> **BRIEF**: Output nothing but the lines from the beginning of the listing below through the line containing "Inicio (261, 180)", exactly as they stand, without pictures.
*** Block opens ***
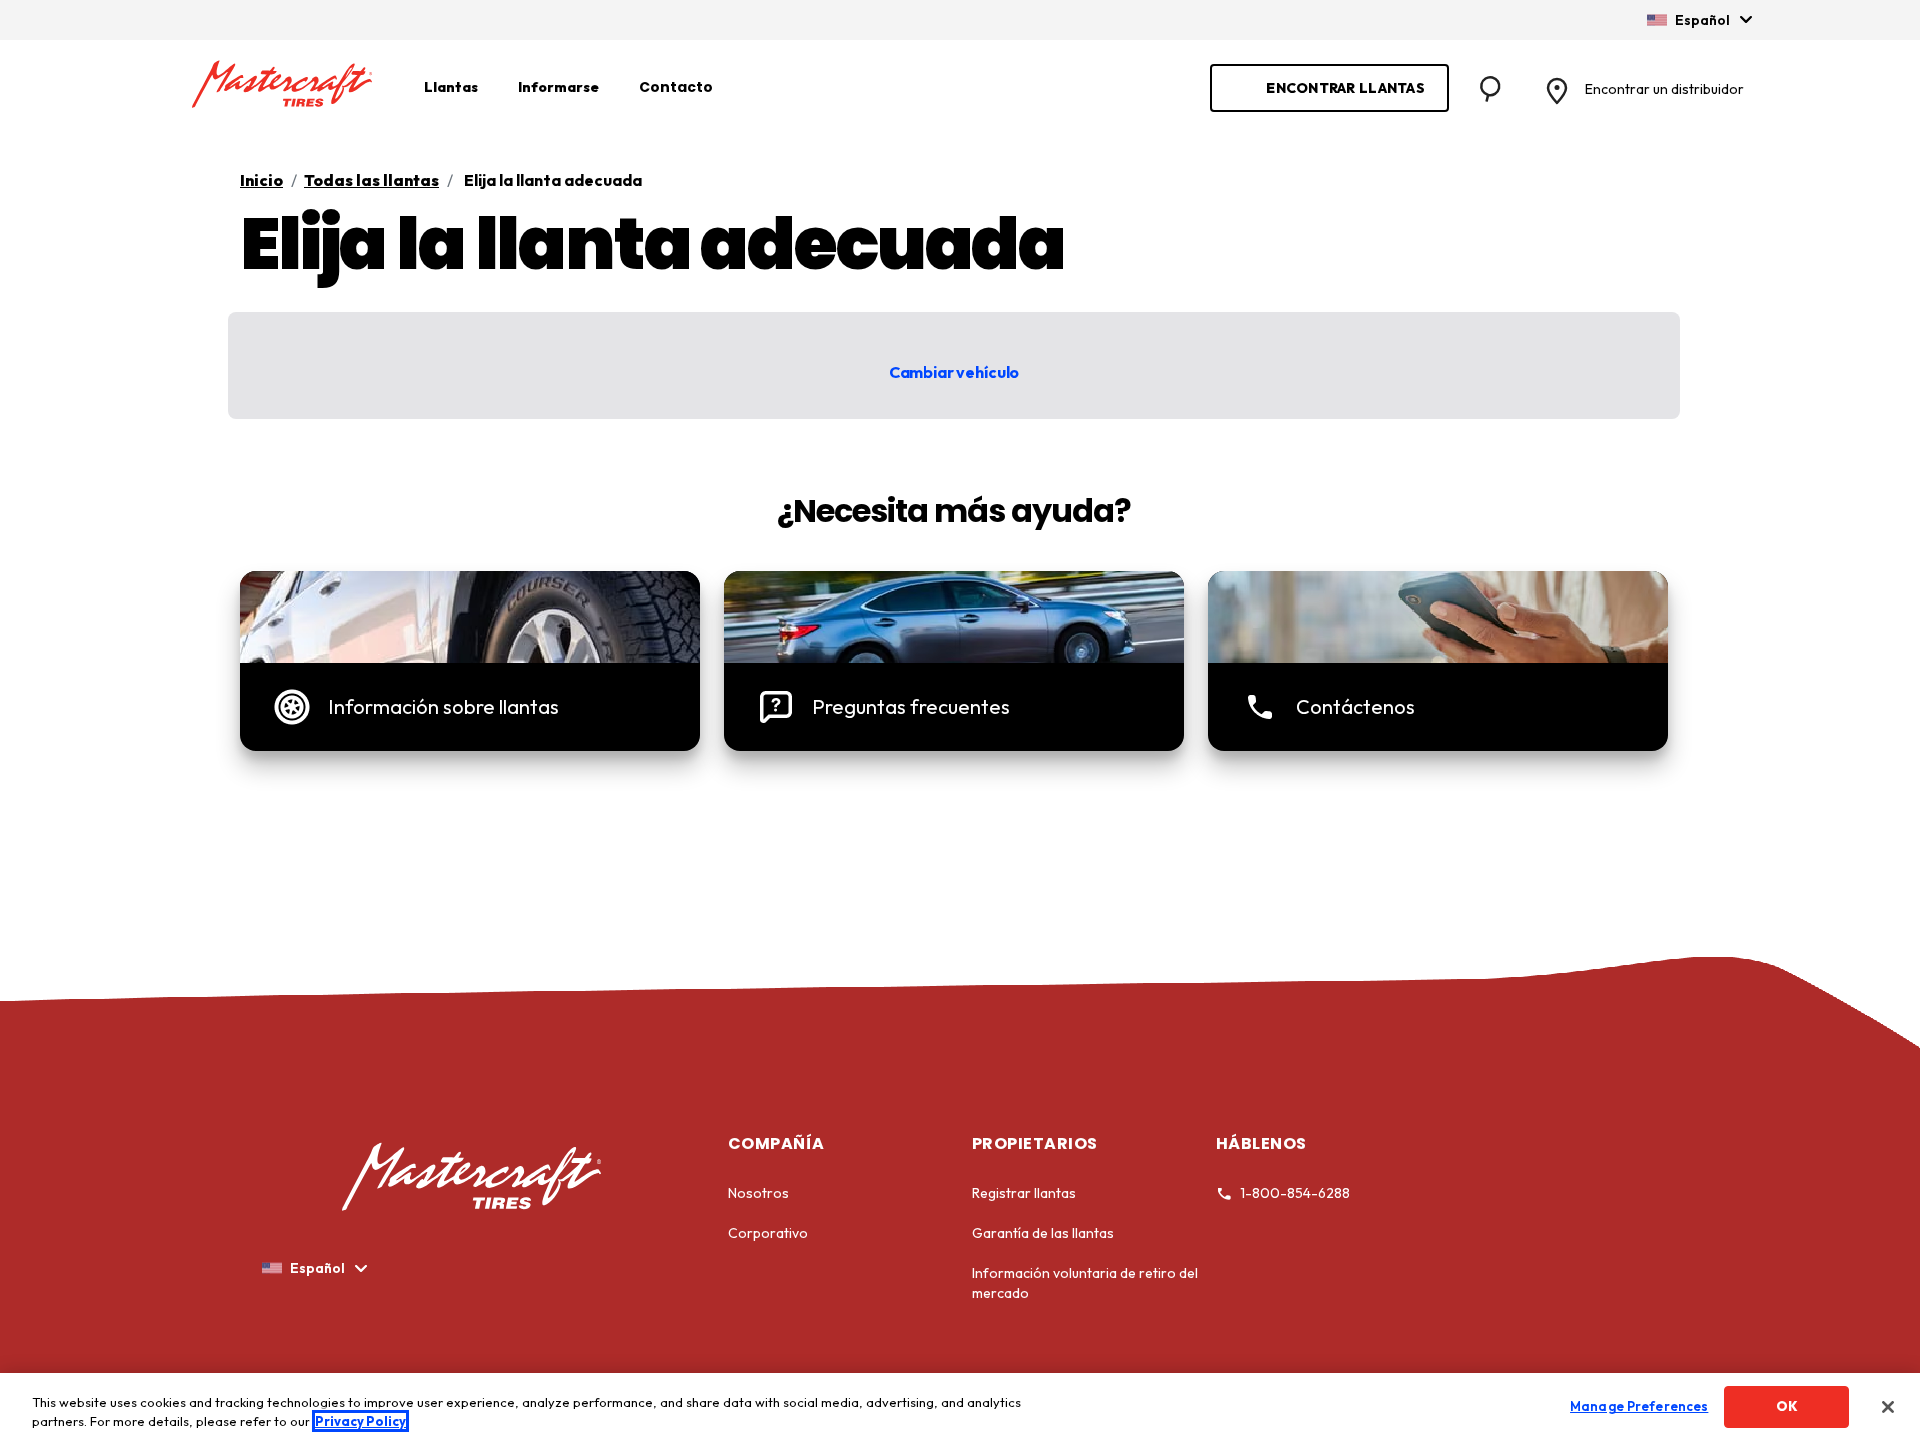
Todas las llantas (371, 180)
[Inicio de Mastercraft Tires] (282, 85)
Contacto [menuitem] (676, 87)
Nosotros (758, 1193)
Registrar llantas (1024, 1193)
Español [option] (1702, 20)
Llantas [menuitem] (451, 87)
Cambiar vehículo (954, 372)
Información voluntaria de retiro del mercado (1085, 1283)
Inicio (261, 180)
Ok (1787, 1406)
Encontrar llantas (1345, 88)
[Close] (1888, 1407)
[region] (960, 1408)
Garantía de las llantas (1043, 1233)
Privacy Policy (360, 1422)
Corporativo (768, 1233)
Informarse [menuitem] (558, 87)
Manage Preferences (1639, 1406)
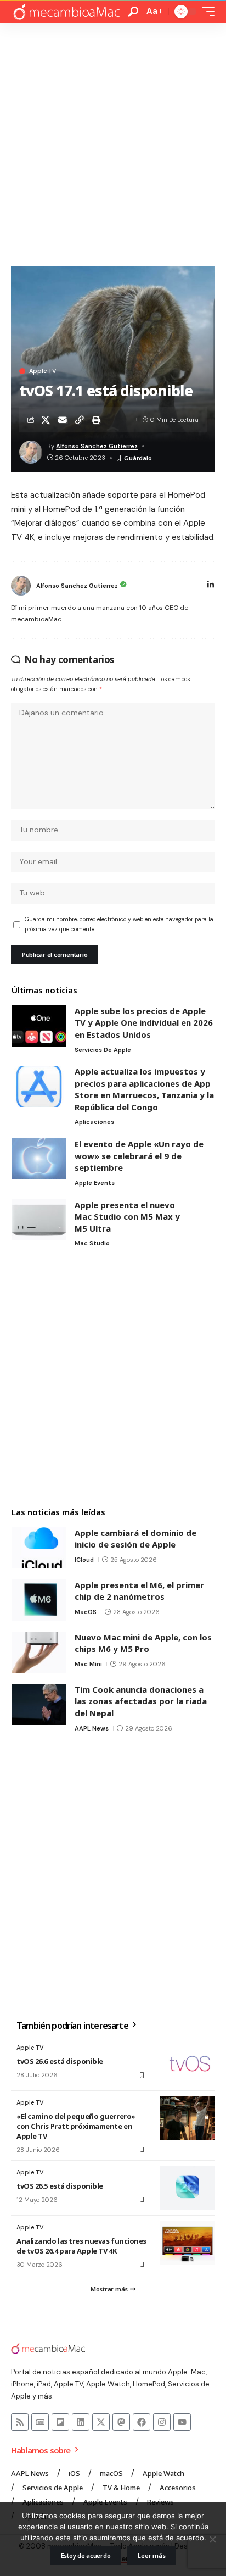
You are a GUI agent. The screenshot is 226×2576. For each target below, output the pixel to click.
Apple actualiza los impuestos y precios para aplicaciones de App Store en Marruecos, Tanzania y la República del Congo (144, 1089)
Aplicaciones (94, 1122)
*** Block closes ***
> **WRITTEN SOLUTION**:
Todas las llantas (371, 180)
[Inicio de Mastercraft Tires] (282, 85)
Contacto [menuitem] (676, 87)
Nosotros (758, 1193)
Registrar llantas (1024, 1193)
Español [option] (1702, 20)
Llantas [menuitem] (451, 87)
Cambiar vehículo (954, 372)
Información voluntaria de retiro del mercado (1085, 1283)
Inicio (261, 180)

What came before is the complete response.